WRT to ideas Quote | ...based on well-accepted theories backed by factual evidence... | I want to mention a History Channel program I saw recently. (Yeah, yeah, I know, it's the History Channel. Worse, it was an episode of History's Mysteries, but even a comic book can provide food for thought!) The episode discussed a folklorist's efforts to understand what significance, if any, the Hellenes of the Classical period ascribed to the Pliocene and Miocene fossils abundant on the Greek mainland and many of the Agean islands. She discovered several lesser-known historians of the Classical, and later Roman, period describing the giant bones of the heros, demi-gods, and monsters of Greek mythology. One ancient account relates the story of how Spartans, following counsel from the Oracle at Delphi, searched the Agean seeking the bones of Orestes, son of Agamemnon. Eventually, they found several bones, including a huge femur -- nearly 3 feet long -- that simply had to be Orestes's. These were sent to Sparta and Sparta became the most powerful City-State in the Hellene world.
More interesting, the folklorist reviewed notebooks from several archaeological excavations of ancient Greek temples. Even as late as 1978, archaeologists presumed that the ancients would not recognize the organic origin of fossil bones.

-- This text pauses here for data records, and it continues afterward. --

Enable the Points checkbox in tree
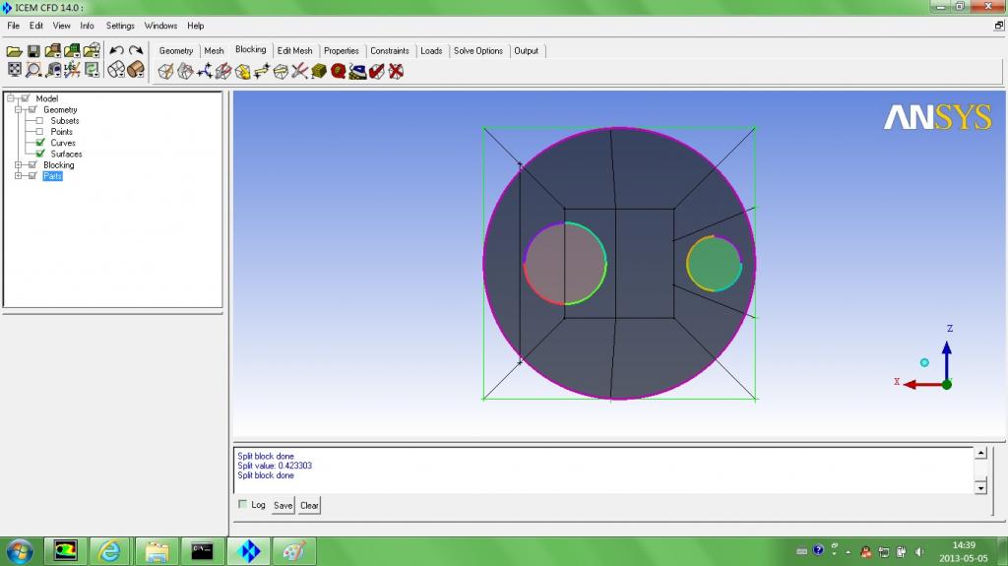 coord(40,132)
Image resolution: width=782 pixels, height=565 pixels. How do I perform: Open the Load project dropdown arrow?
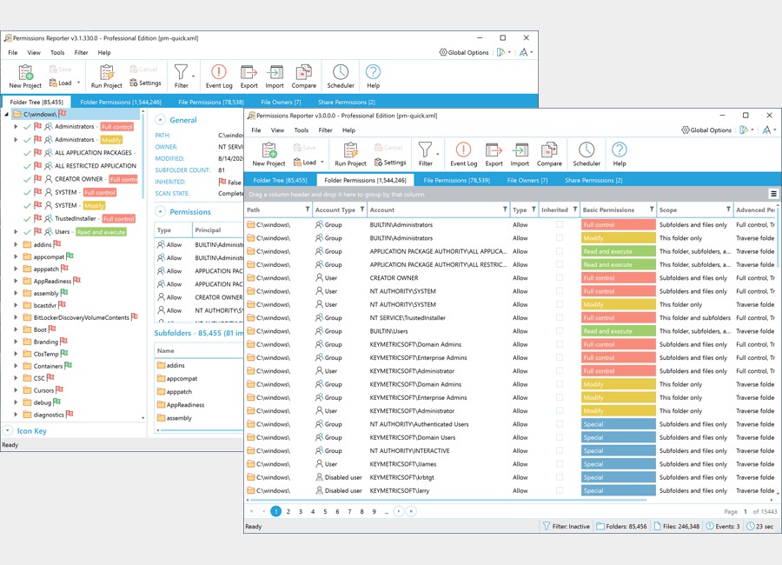point(322,161)
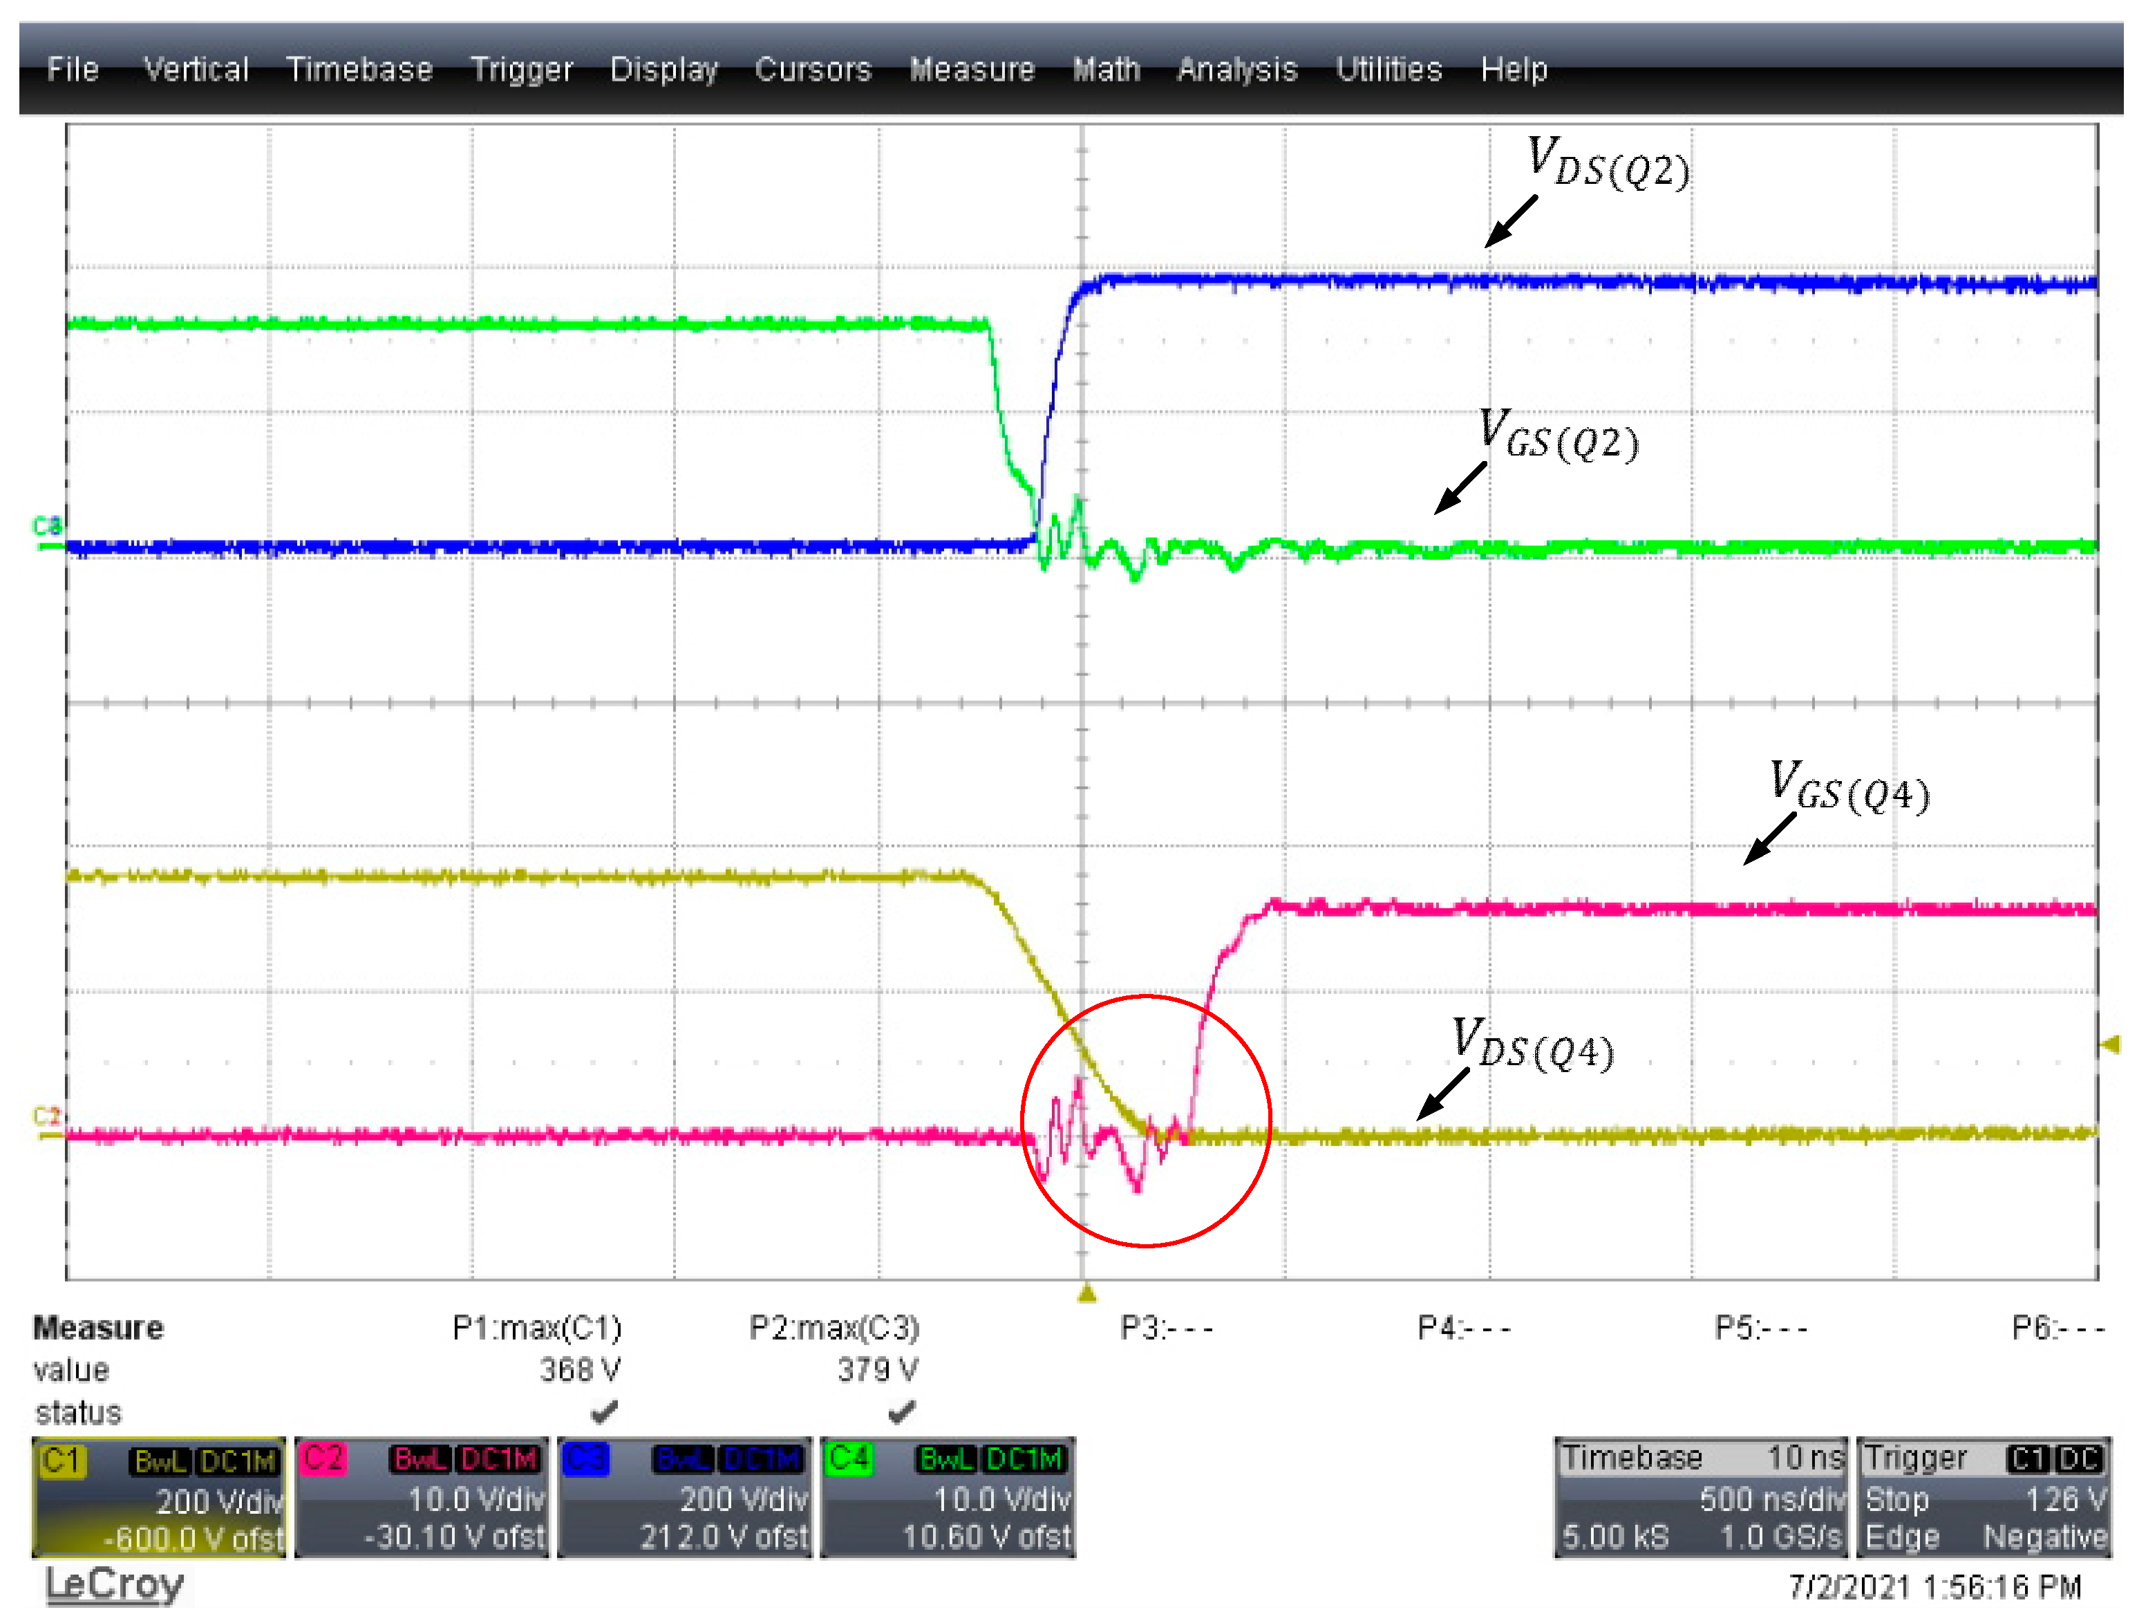Viewport: 2137px width, 1623px height.
Task: Select the P1:max(C1) measurement column
Action: (537, 1329)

Thus, when mammoth, wooly rhino, and other Pliocene/Miocene bones were found at these excavations, they were noted on the anomolies (sp?) page, and the bones were discarded!
The point of all my blabbering is that the Greeks, and later the Romans, actually had evidence for their so-called myths! Of course, their interpretation of the evidence was wrong as all we God-fearing Christians know, but still in the context of the times, they had the goods. I have wondered, since this show, whether there was more than the nomadic nature of the early Jewish tribes that underlay the prohibition against worshiping "idols."